But the gift of Jesus’s friendship comes with a determination. That is, Jesus not only initiates friendship, he initiates us into something determinate.  This is how friendship proceeds with Jesus. It proceeds with Jesus according to a certain pattern, a ‘form of life’. When Jesus names us “friends”, we are initiated into his form of life. Jesus’s commitment to us, when he names us, is in fact inextricable from the life he leads, indeed the Life he is (ζωή/zoé). Jesus is who he is, and he is not who we would have him. Love is both the shape of Jesus’s life, the life of a friend, and it is the obligation, the “commandment”, that accompanies the commitment of a friend. And this commitment, Jesus’s love commandment, entails obedience without subservience, for Jesus says: “I do not call you slaves any longer… I have called you friends” (Jn 15:15). Just as Jesus is obedient to the Father without subservience, our obedience to Jesus resides within the greater freedom of friendship, which consists in a “shared heart” (concordia), according to Thomas Aquinas. Another commentator speaks of the friend “consciously enrolled in Jesus’s service” (Hoskyns, 478).  In this way the bond with Jesus in friendship is a union of wills, where Jesus’s friends come to will what he wills (cf. Matt 6:10b; 26:42), which is ultimately love of a particular kind.

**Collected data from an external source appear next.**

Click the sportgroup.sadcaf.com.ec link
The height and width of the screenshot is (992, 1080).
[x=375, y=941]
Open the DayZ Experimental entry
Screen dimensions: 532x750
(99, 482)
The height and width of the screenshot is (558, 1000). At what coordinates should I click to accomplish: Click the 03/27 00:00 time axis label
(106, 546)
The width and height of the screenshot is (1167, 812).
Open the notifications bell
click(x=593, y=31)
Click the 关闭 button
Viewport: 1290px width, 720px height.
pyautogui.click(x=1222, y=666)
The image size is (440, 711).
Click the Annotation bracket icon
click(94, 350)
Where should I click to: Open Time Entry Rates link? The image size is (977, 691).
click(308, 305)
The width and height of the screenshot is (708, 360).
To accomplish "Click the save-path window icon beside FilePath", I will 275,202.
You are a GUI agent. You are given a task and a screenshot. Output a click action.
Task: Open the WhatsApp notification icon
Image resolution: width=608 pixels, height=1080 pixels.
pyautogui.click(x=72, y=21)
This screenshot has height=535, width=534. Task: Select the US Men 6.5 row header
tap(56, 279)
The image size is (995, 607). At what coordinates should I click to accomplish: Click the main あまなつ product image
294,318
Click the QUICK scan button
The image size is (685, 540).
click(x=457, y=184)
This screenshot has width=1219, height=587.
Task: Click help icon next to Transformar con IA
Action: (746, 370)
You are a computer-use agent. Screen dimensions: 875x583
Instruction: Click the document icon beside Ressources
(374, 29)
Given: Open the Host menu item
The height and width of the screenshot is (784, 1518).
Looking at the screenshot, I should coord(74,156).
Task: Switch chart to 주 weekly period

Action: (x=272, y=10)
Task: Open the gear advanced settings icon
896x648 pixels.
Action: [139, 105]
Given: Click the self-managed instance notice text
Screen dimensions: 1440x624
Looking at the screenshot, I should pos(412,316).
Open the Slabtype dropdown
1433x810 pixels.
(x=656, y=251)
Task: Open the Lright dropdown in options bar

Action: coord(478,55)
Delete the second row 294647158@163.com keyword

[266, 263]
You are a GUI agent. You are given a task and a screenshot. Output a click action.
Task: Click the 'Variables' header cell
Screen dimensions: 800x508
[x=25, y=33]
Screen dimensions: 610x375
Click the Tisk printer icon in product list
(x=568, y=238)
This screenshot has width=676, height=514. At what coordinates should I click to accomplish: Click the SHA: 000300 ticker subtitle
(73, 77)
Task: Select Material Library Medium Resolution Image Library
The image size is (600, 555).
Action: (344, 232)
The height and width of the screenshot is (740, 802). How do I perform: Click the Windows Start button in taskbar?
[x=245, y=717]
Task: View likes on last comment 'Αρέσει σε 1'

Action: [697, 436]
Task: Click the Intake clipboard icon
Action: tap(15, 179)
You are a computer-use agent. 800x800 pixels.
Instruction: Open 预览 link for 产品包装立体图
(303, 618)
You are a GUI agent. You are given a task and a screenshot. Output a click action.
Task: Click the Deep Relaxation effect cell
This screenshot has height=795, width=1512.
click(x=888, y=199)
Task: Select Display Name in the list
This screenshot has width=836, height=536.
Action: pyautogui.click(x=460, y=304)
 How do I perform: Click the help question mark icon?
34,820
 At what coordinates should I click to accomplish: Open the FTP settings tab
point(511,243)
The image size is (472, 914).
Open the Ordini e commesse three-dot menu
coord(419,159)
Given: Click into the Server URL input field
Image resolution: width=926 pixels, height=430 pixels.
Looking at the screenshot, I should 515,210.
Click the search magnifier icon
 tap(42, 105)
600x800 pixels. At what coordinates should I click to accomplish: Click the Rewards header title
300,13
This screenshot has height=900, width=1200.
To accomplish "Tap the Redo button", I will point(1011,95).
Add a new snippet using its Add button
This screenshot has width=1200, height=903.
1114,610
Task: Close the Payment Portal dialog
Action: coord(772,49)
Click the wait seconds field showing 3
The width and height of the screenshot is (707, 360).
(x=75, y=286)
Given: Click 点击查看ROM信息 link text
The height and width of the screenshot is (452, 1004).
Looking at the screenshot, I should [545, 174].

Love then is the common purpose of Jesus and his friends: it is a mutual commitment to each other, to what they share and what they enact. Love is neither an abstract concept alien from the run and rain of everyday life nor a private, anodyne feeling; it is a concrete way of life that tracks and embraces Jesus’s own life, abiding in him, and it involves practical variations on the paradigm of foot-washing (Jn 13:1ff) and even death: “No one has greater love than this, to lay down one’s life for one’s friends” (Jn 15:13). The Evangelist describes how love runs unto death, and yet as we read on and see from the perspective of Easter Sunday, God’s love runs beyond death, outlasting and overpowering death through the peace wrought by the violence of the cross, as Jesus’s resurrection exhibits (εἰρήνη/eiréné: Jn 14:27; 16:33; 20:19, 21, 26). And he describes how this love conveys joy—the disciples received the peace of the risen Christ with ‘rejoicing’ (ἐχάρησαν/echarēsan, Jn 20:20)—and how the quiet confidence of their joy overcame fear (cf. Jn 20:19, 26). The obedient love of Jesus makes sure that peace and joy issue from beyond the grave.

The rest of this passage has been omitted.